The Stonewall uprising and AIDS epidemic are most frequently cited as the two most influential moments in gay American history. But as the author and journalist Charles Kaiser outlines in his award-winning book The Gay Metropolis, first released in 1997, there’s a lot more the story of the gay liberation movement.
“Originally, I wrote the book as a survivor of the AIDS epidemic,” he tells Los Angeles, “I felt an obligation to bear witness to what we had all lived through since I was part of the lucky 15 percent of my generation that survived [the aids epidemic]…I wanted to write a book that would include AIDS, but not be overwhelmed by it, so the solution was to start at 1940 and originally end at 1997.”
In celebration of the 50th anniversary of Stonewall last month, Kaiser has re-released The Gay Metropolis with a new preface and an additional chapter that extends the decade-by-decade history of gay America into the 21st century.
It’s a tale of transformation and triumph over adversity told by examining American film, music, and television. The story is sewn together by candid interviews with the people that lived through each unique era and includes an eclectic cast of characters: Leonard Bernstein, Alfred Hitchcock, John F. Kennedy, Ellen DeGeneres, and RuPaul, to name a few.
All of this, set against a background of bleak social and political realities that tried, but ultimately failed, to squash the liberties of gay Americans.

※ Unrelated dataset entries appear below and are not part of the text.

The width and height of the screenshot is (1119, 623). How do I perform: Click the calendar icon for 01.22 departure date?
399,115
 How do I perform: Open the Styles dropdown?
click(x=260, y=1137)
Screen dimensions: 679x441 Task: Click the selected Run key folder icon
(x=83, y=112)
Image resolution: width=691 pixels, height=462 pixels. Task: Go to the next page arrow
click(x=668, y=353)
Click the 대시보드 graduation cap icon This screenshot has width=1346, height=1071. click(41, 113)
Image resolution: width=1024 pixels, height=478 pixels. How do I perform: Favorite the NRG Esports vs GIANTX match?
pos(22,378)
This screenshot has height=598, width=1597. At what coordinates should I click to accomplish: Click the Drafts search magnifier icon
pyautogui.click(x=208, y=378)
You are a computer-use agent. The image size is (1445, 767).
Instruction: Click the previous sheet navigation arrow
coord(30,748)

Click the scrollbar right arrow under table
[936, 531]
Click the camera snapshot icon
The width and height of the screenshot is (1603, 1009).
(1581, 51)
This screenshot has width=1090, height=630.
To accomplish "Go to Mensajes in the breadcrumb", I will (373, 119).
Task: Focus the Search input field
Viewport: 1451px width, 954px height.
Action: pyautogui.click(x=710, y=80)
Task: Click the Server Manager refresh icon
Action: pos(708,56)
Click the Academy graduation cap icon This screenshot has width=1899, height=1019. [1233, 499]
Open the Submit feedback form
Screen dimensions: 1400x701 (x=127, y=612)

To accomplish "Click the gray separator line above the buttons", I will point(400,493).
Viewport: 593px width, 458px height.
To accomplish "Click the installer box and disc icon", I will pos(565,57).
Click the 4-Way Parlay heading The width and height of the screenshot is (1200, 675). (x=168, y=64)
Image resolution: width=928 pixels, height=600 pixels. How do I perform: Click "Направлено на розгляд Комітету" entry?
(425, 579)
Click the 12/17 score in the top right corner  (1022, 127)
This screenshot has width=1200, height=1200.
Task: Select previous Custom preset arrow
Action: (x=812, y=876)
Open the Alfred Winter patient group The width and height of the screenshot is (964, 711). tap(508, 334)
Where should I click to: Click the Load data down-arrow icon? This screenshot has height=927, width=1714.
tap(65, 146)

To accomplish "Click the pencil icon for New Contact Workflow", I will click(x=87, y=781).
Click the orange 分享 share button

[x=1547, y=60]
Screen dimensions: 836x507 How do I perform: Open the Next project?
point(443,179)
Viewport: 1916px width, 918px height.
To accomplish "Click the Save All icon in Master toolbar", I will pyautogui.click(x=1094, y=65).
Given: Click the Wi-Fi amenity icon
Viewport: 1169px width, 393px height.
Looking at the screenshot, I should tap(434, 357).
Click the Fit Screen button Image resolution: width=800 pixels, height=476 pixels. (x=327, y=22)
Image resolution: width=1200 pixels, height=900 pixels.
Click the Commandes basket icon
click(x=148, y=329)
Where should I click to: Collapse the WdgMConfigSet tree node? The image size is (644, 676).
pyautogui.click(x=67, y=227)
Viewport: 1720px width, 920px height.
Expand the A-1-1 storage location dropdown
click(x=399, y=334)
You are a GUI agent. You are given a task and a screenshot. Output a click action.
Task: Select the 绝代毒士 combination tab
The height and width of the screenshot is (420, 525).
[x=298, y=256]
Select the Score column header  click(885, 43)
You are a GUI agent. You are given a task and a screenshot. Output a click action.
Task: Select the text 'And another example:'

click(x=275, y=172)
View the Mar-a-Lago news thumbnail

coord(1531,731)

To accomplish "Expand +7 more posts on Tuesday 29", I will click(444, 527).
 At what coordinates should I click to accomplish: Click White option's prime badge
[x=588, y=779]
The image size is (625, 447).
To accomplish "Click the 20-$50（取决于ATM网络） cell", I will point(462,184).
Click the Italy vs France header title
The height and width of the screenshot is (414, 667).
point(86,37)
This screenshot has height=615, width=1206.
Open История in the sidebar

The opening chapter, covering the 1940s, provides intimate accounts of the experiences of those who were at home and abroad during world war two. As closeted wealthy gay socialites enjoyed a short stint of sexual freedom, albeit behind closed doors, working- and middle-class individuals had to stay in the dark. That is, unless they enlisted.
Kaiser refers to the Armed Forces at the time as “the great secret unwitting engine of gay liberation.” He explains how “the army gathered together all these people from small towns across America who think there’s nobody else like them…after the war, many of the gay veterans resettled together in their own neighborhoods in big cities across the country [which] eventually become the nuclei of the gay movement 25 years after the war.”
Gay veterans and civilians alike still faced oppressive legislation and societal pressure when they returned home, and the conservative decade that followed put a stop to any degree of sexual freedom enjoyed by the rich. According to Kaiser, “The 1950s [were] a reaction to the amount of public gayness there was in the 1940s…it started with Dwight Eisenhower signing an executive order right at the beginning of his administration in 1953 banning the employment of gay people by the federal government.” Despite this, the war connected gay individuals and proved, at least to the LGBTQ community, that they weren’t alone. This “coming out”, even if it’s just to other gay people proved to be invaluable. “It’s whatever increases people’s awareness of our existence, [that is] the essential building block toward progress,” Kaiser says.
“The author of The Homosexual in America said that if only all of us could come out at the same time, all over the world, what a difference that would make.”
The concept isn’t new. The first important book on this subject was written in the early 1950s, titled The Homosexual in America. Kaiser believes the book’s primary thesis still holds true: “Its author said that if only all of us could come out at the same time, all over the world, what a difference that would make.”
This notion of awareness extends to the pop cultural perception of gay Americans portrayed in the media. Kaiser draws a line from the ’50s where, he says, “There’s kind of a convention that anybody who is openly gay has to die before the end,” all the way up to the moment Joe Biden comes out in support of the marriage equality act by saying he thinks Will & Grace “did more to educate the American public more than almost anything anybody has done so far.”
But before Will & Grace, Brokeback Mountain, or Modern Family, it was one of the largest medical malpractice cases in U.S. history that ultimately served to humanize gay Americans. Kaiser explains, “The ’80s were the AIDS decade, which is both the worst thing, for the obvious reasons, and the best thing that ever happened for the movement… It compelled the movement to become more than it ever was before, and also creates a kind of empathy for gay people that never existed in this country.” He believes that “it brought the movement to a whole new level of organization that sets the stage for the progress that comes afterward.”
Despite recent political setbacks, Kaiser is optimistic about the road ahead. After finishing the new chapter on the modern era, he says he realize “more things have changed in the last 15 years than in all of the previous years of the movement put together…it’s the fruition of all the work that began in the early 1960s”.
As The Gay Metropolis flows from decade to decade, every setback serves only to push the movement forward. Kaiser believes that the story of the gay liberation movement “proves that you can not only imagine a completely different world, but you can create one within your own life time.”